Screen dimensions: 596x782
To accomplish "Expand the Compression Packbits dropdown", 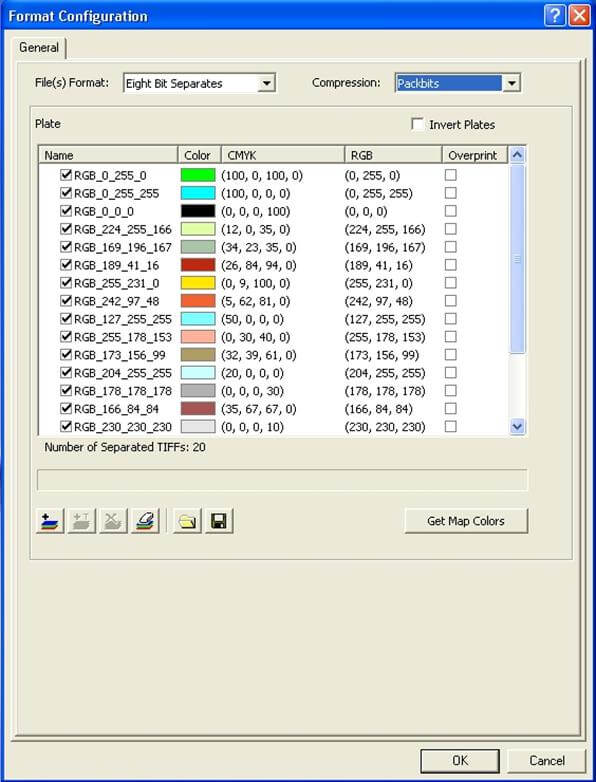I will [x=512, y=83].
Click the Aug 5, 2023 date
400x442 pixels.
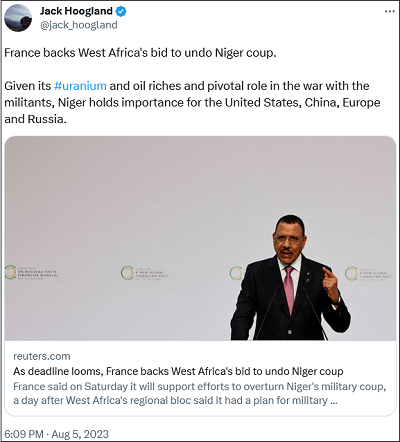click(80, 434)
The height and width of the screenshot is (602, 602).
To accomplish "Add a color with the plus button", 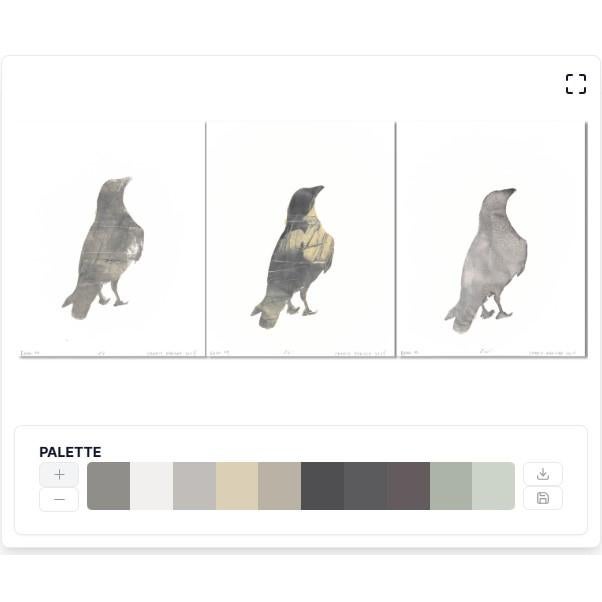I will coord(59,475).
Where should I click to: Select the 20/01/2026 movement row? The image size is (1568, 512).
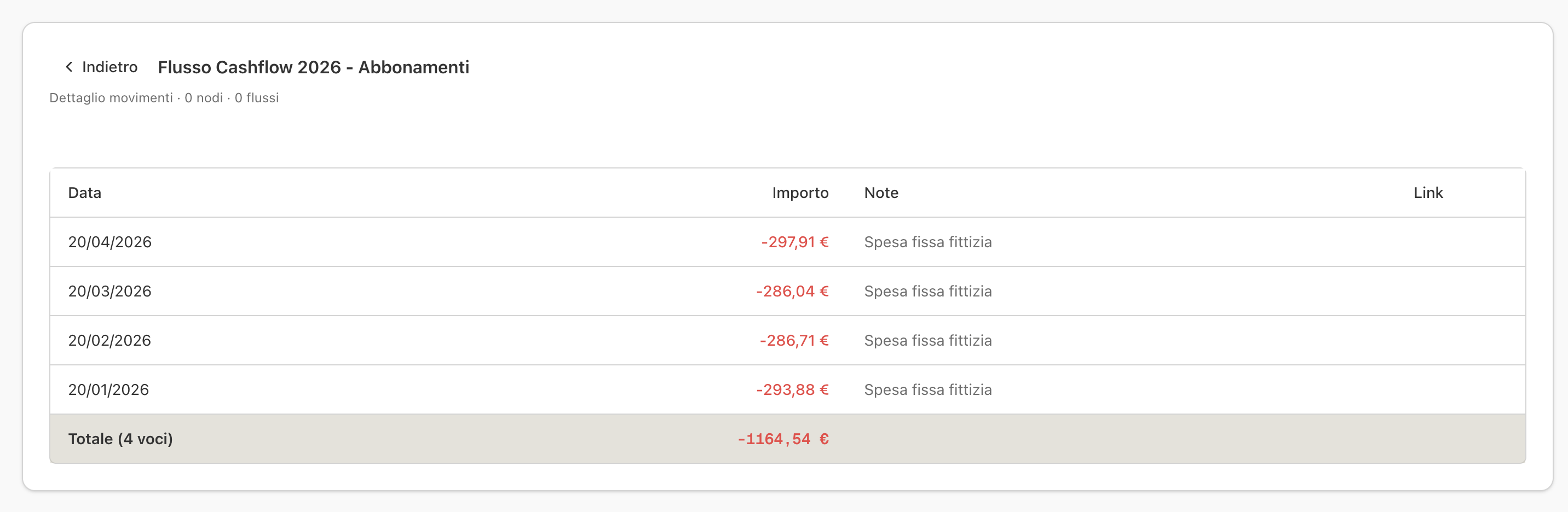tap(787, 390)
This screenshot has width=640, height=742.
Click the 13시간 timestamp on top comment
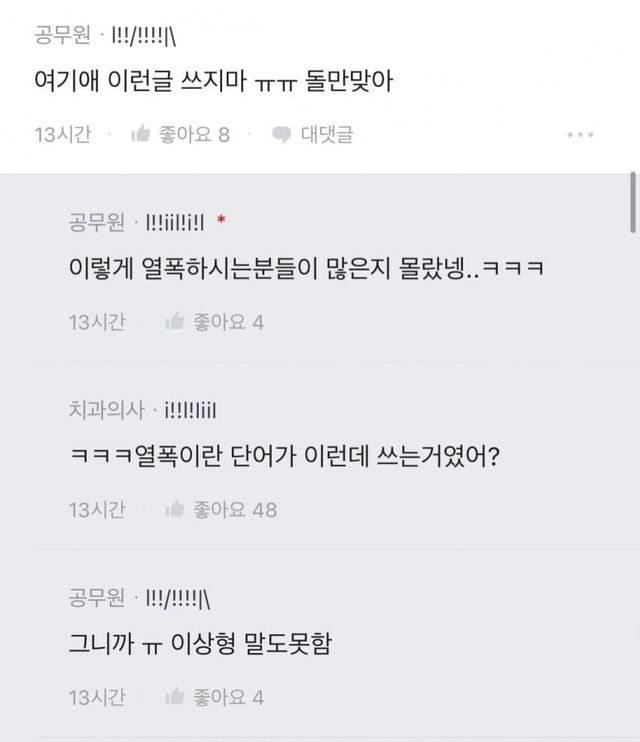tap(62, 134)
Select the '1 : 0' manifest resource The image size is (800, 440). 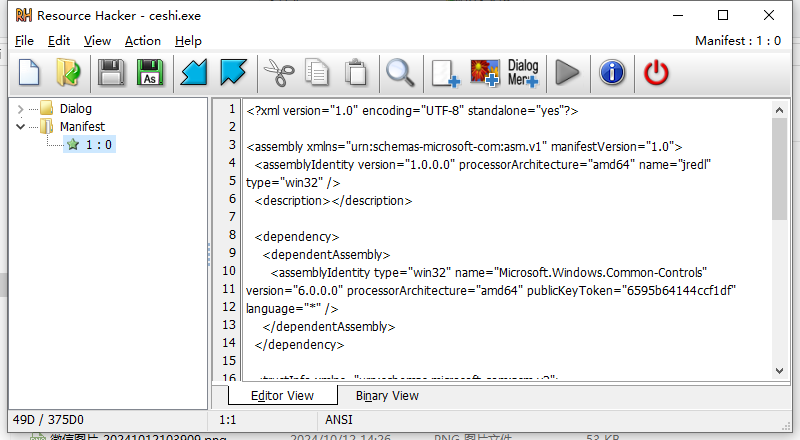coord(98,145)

### How to complete this task
Lines above with "screenshot" in them are the ones to copy.

### Your solution
The height and width of the screenshot is (602, 602).
This screenshot has width=640, height=742.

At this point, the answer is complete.